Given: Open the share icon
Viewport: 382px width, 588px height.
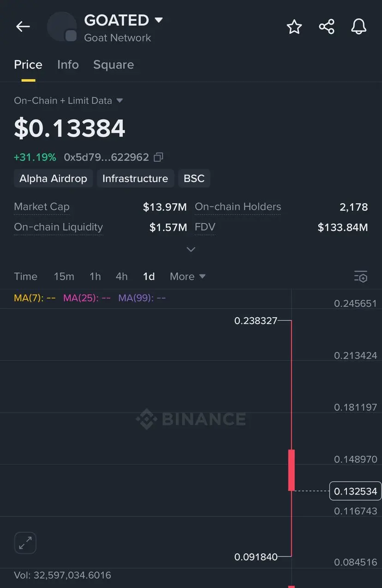Looking at the screenshot, I should point(327,27).
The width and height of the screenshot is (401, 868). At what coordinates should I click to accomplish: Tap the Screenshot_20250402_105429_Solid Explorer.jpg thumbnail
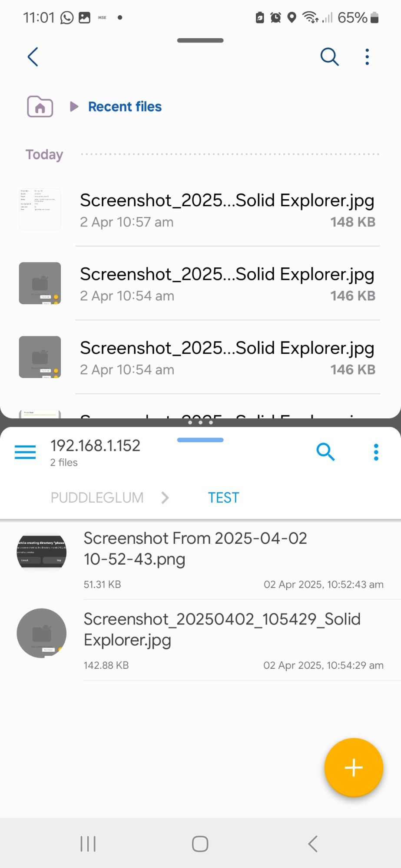coord(42,633)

════════════════

What the task asks →
Where the data includes pictures, leave them out and write out everything else exactly.

Solved problem →
Given: Open the share icon
Viewport: 382px width, 588px height.
Looking at the screenshot, I should point(327,27).
The width and height of the screenshot is (401, 868). At what coordinates should I click to accomplish: Tap the Screenshot_20250402_105429_Solid Explorer.jpg thumbnail
coord(42,633)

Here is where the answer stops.